Keeneland has never shied away from trying new things during it's popular spring and fall meetings. The venerable Kentucky track was one of the first to go to High Definition productions, install Polytrack, and develop mobile betting apps for on-track customers. Today, Keeneland announced that it will become the first track in the country to offer fractional wagering and displayed decimal odds during their 2012 Spring Meet.
Fractional wagering is something you don't hear or read about very often in the industry. With fractional wagering, the minimums still exist, but the bettor can use smaller increments above the minimum. From the Keeneland press release:
Available on all pools—from simple win, place and show bets to complex serial wagers, fractional wagering allows bettors to include more horses in their wagers while keeping the price of the wager affordable. The minimum wager must match the minimum for each individual pool—i.e. ten cents for superfectas, fifty cents for trifectas and pick wagers. For instance, a fan who has $5 to wager could bet a three-horse trifecta box for $4.80—with each possible combination costing only 80 cents. Typically, a $1 trifecta box would cost $6.

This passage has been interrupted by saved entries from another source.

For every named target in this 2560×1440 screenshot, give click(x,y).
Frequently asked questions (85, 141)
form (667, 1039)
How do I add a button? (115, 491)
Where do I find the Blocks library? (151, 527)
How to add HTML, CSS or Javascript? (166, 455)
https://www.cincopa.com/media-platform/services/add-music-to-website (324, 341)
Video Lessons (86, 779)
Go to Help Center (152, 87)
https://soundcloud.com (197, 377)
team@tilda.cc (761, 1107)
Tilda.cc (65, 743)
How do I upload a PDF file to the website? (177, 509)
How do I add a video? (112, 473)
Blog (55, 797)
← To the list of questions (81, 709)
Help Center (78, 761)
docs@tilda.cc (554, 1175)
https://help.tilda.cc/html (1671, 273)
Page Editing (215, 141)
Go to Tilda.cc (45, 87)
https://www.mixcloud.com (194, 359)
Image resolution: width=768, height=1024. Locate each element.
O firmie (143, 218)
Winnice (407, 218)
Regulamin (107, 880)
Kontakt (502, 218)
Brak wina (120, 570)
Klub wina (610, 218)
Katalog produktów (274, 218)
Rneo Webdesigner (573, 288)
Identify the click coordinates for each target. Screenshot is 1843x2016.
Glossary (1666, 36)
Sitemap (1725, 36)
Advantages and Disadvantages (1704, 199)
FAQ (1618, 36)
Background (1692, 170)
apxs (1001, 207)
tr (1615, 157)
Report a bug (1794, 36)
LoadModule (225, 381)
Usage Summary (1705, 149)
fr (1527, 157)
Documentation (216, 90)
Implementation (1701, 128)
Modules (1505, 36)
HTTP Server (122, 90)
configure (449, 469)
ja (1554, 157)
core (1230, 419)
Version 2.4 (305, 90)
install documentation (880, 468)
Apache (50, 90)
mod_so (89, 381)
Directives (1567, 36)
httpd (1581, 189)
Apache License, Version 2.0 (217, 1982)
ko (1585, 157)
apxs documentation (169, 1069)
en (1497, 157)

As for the decimal odds; we've long since past the times where we have to display odds as fractions. In Europe, decimal odds are the norm and, as a result, it's extremely easy to know exactly how much your wager will return. Keeneland describes the change in today's press release (emphasis added):
This spring, Keeneland is also introducing decimal odds on some in-house televisions. Popular among bettors in Europe and Australasia, decimal odds differ from traditional fixed odds in that they display the actual winning amount that would be paid out to the bettor. Instead of displaying 3/1, the decimal odds will display as $4.
This is something that is clearly a smart move. How many times do you have a non-racing fan ask you how much a bet will pay out on a horse at 9/2? If you are like me, all the time. Just this past weekend while I was in Vegas I was asked how much a win bet would pay out.
The technology exists to display exactly what the payouts are for every bet at the track. Keeneland's move to decimal odds is a move in the right direction.
I'll have a preview of the 2012 Keeneland Spring Meet on Monday.